Except that obsessing over aesthetics is a key part of the iPhone's history (and Apple's history overall). The iPhone's history is one filled with "function follows form" (or, sometimes, does not follow at all), so an article that points out some of the more glaring aesthetic flaws of the newer iPhones is more than appropriate for this specific device.

I agree with the author that the iPhone is "ugly." Rather, I think that the iPhone's aesthetic solutions for its technical challenges are inelegant. In particular, the notch is so big it may as well function as a thick bezel and the square camera arrangement and placement seems like it was dictated by a specific technical solution without any influence from the design team.

In the past, I feel like Apple would have argued that their elegant solutions were "better" and thus commanded a premium for it. Now they are happy to compromise their aesthetics for technical capabilities. I cannot think of a product released during the second coming of Jobs that made that compromise so obviously. Still, Apple commands the same premium, so that leads people to obsess over the aesthetics.

“That’s probably enough about Apple. They forgot about good design a long time ago”

A few years ago it was anathema to say this, even as a designer yourself — how could you even think of beginning to criticize Apple?! But now people and the press are coming to terms with reality.

I honestly don't understand how they can fail so badly with the bazillion dollars at their disposal (MacBook keyboards, phone notches and bumps, mouse charging port underneath, the power pack for phones... etc., etc., not to mention software issues). It's mind-numbing and such a disappointment that they greenlight blatant mistakes and proceed on to selling them for an embarrassing premium.
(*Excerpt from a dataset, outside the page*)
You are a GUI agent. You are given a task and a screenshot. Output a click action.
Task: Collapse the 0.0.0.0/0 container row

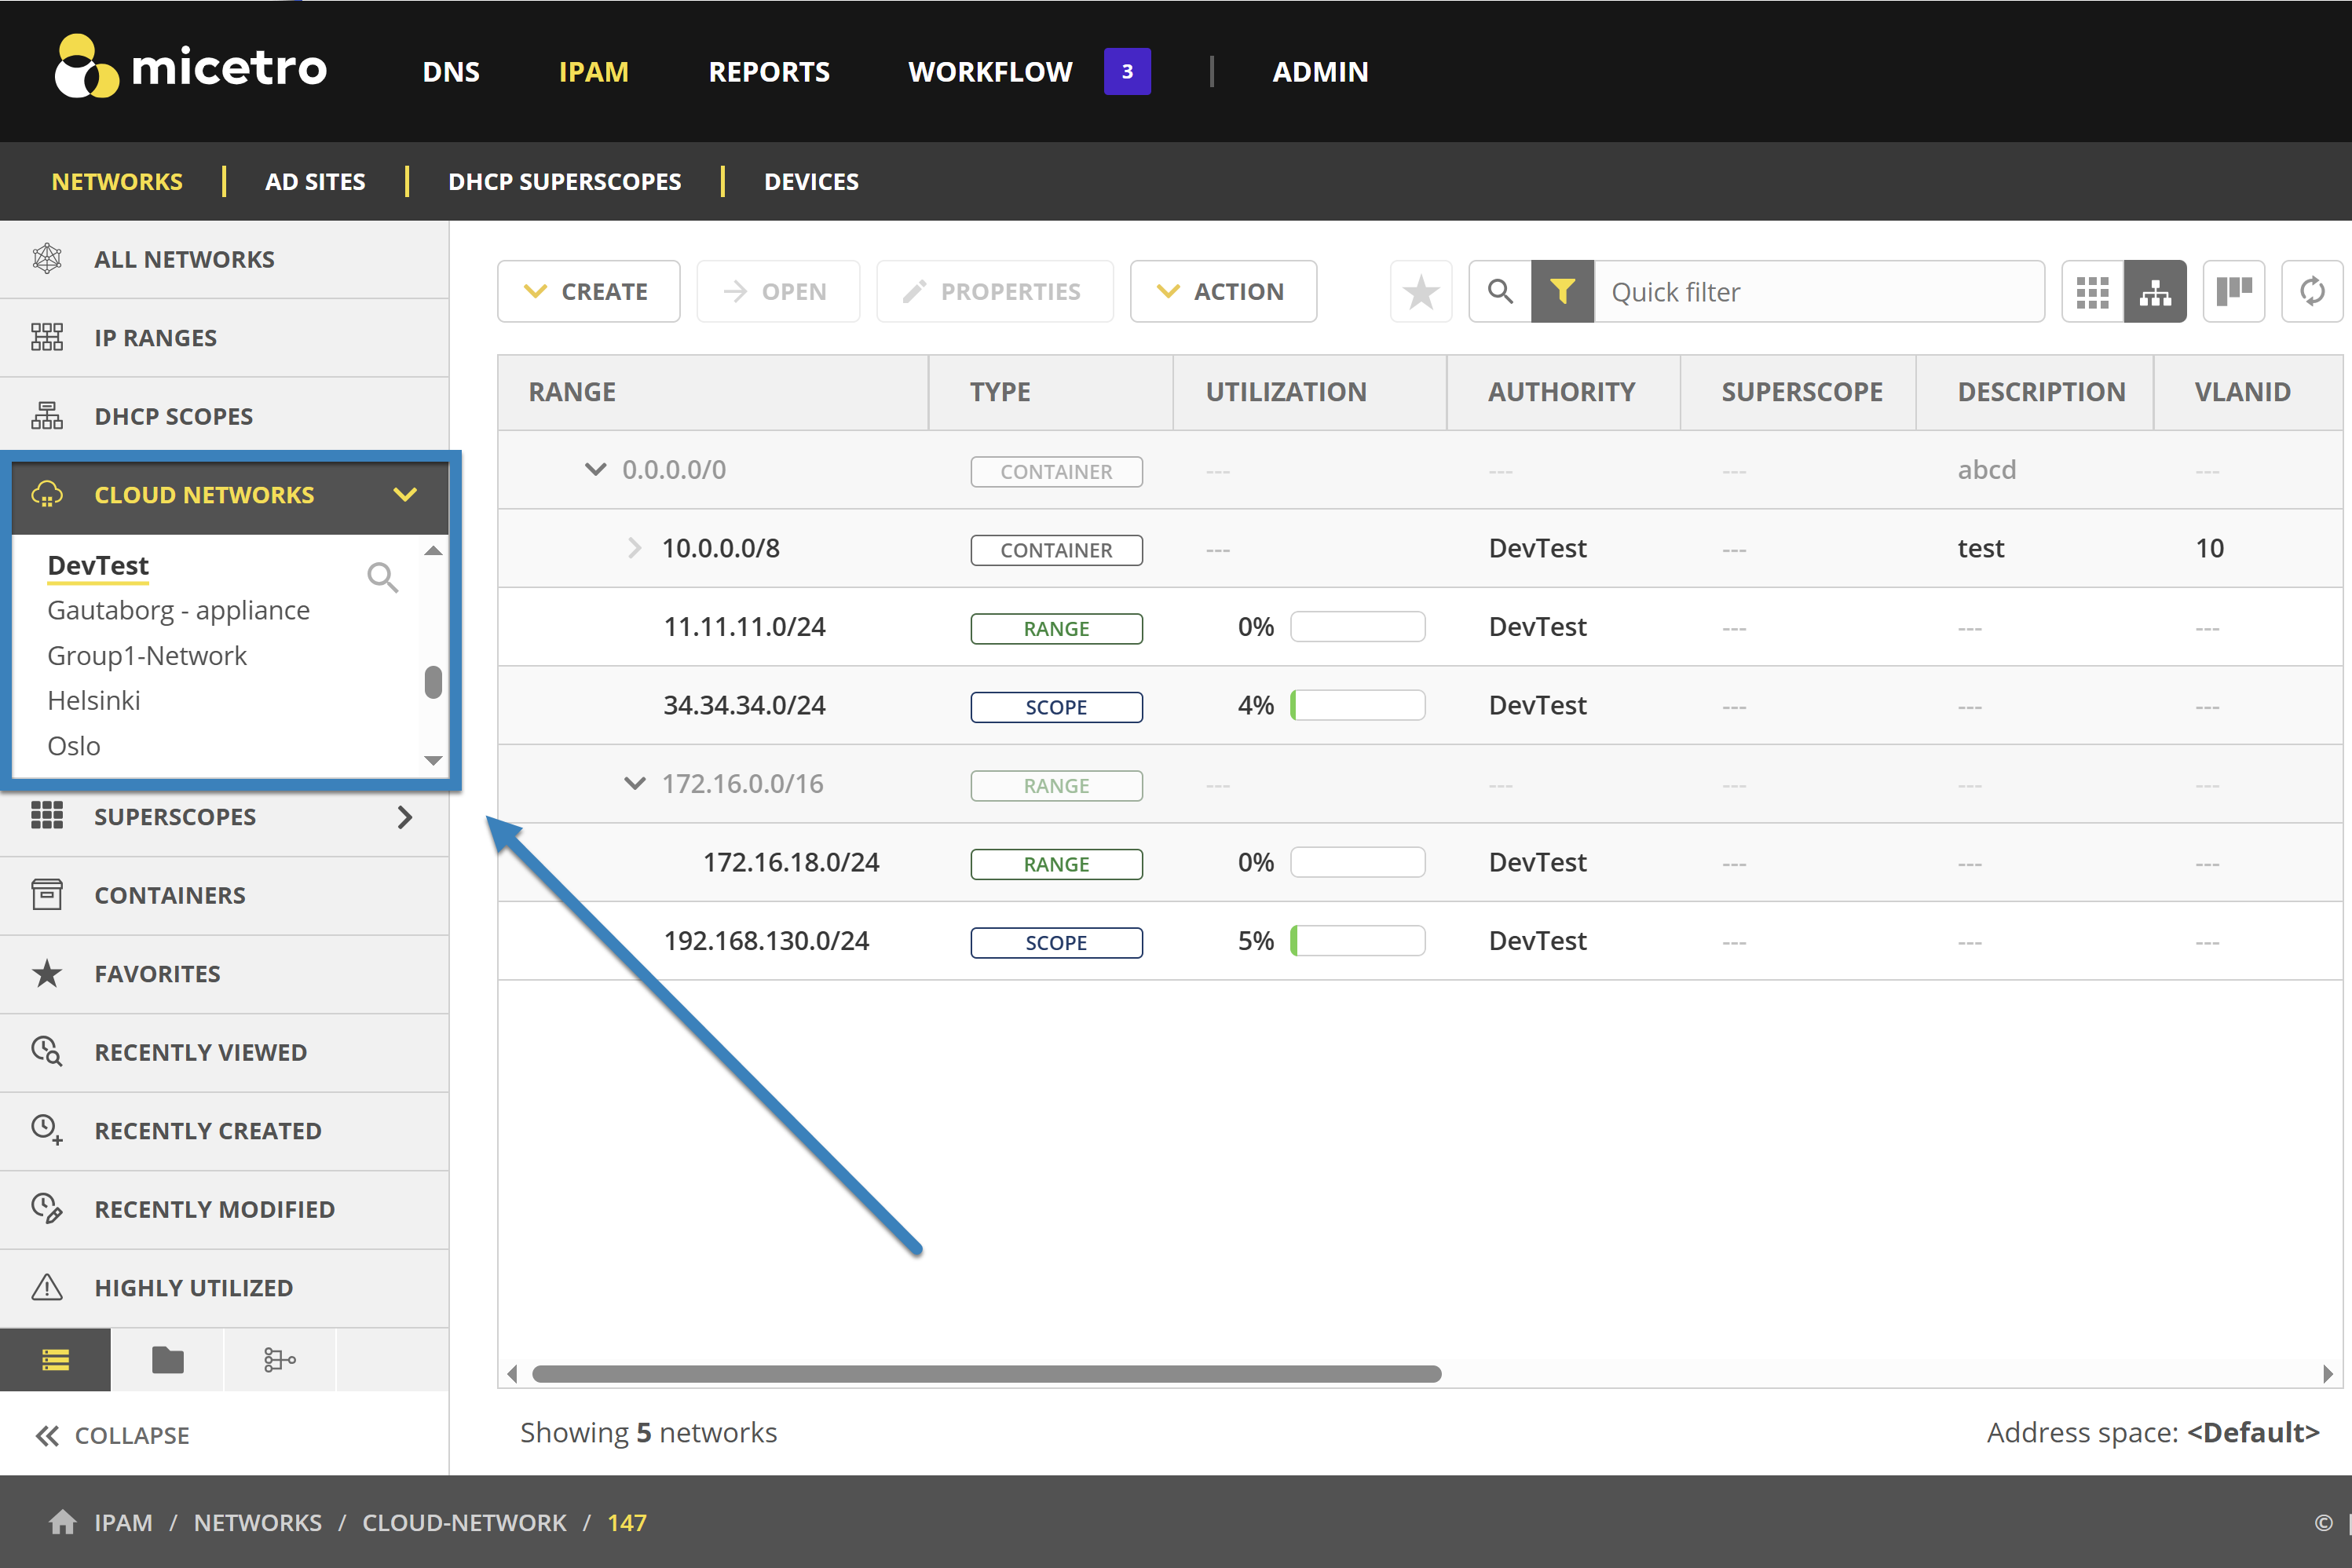(595, 469)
Apple made a huge ton of cash since <insert major event>, coasting on their hard-won reputation's inertia; but there's a reckoning coming if they don't sort their internal mess. Virtually any major tech is miles and leaps beyond in almost every respect, except profitability. For how long, though?

Wow. That’s surprisingly a very low quality article from TechCrunch. Good old unsubstantiated Apple bashing by users who never even touched iPhone 11 Pro Max. And, of course, iPhone is ugly and googles pixel is beautiful. Yuck, the author either blind or TechCrunch sold its soul to google.
i agree, it now looks like a generic android phone, iphone 5 > all
It is, but then I put a case on it and it looks like every other phone on the market from the front.